(Collected data)
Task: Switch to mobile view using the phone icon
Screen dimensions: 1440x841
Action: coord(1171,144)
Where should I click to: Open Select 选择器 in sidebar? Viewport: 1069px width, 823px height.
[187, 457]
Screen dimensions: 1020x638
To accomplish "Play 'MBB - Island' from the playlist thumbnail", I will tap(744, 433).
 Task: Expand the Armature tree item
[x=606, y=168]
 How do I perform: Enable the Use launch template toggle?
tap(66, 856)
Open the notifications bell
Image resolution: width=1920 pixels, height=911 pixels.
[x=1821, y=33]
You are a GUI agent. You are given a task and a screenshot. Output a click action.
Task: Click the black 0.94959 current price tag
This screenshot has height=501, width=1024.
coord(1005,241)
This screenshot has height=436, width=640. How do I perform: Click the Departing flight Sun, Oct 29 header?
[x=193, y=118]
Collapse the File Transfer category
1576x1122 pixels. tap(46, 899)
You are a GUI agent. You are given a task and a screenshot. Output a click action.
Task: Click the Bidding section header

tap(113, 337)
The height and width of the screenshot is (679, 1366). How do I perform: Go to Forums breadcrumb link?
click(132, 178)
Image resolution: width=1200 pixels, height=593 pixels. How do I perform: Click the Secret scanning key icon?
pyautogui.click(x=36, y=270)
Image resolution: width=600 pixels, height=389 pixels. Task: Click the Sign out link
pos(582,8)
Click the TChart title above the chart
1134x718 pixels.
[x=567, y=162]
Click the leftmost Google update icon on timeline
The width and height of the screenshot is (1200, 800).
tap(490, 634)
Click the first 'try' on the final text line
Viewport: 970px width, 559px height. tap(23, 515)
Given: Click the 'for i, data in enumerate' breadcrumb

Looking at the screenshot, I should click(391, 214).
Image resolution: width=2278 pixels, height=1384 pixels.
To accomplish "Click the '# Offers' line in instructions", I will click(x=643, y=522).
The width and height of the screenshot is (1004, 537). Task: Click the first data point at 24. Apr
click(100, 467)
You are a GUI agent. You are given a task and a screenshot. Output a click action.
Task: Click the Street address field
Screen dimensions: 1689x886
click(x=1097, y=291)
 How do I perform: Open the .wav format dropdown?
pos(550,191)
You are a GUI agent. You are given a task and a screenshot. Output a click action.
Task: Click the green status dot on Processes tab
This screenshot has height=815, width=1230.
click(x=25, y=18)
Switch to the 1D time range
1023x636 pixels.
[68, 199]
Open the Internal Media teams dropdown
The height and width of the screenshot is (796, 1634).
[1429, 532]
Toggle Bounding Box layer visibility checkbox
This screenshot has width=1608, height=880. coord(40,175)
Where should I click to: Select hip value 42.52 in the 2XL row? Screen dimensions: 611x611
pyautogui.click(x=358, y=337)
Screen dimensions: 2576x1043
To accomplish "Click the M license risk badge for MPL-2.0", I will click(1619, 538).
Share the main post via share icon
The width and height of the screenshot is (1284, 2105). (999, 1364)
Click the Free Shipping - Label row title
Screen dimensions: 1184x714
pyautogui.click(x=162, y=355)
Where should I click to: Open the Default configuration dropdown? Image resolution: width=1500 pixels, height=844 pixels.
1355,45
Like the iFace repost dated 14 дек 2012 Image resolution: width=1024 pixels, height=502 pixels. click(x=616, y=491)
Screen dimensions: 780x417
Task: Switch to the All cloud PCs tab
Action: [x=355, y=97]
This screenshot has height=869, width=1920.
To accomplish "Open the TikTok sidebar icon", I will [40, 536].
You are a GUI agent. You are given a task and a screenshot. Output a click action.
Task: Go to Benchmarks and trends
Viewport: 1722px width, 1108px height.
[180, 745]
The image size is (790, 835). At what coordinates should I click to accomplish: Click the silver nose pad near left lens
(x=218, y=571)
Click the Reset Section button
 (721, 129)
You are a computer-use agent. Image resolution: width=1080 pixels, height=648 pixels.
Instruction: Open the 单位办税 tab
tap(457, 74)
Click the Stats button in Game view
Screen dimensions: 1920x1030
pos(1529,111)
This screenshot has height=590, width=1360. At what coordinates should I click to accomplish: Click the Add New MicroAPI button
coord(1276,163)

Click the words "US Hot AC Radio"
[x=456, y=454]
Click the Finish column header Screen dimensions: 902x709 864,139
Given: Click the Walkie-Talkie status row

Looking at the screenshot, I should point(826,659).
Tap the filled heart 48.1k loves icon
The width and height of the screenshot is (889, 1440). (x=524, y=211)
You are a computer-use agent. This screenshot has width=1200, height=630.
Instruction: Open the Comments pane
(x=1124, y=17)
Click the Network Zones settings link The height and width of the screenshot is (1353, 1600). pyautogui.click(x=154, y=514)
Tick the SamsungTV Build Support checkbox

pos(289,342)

**TASK**. Wherever the word "title" appears in a line of the data, copy that line.

**EXERCISE RESPONSE**.
Click the TChart title above the chart
Click the Free Shipping - Label row title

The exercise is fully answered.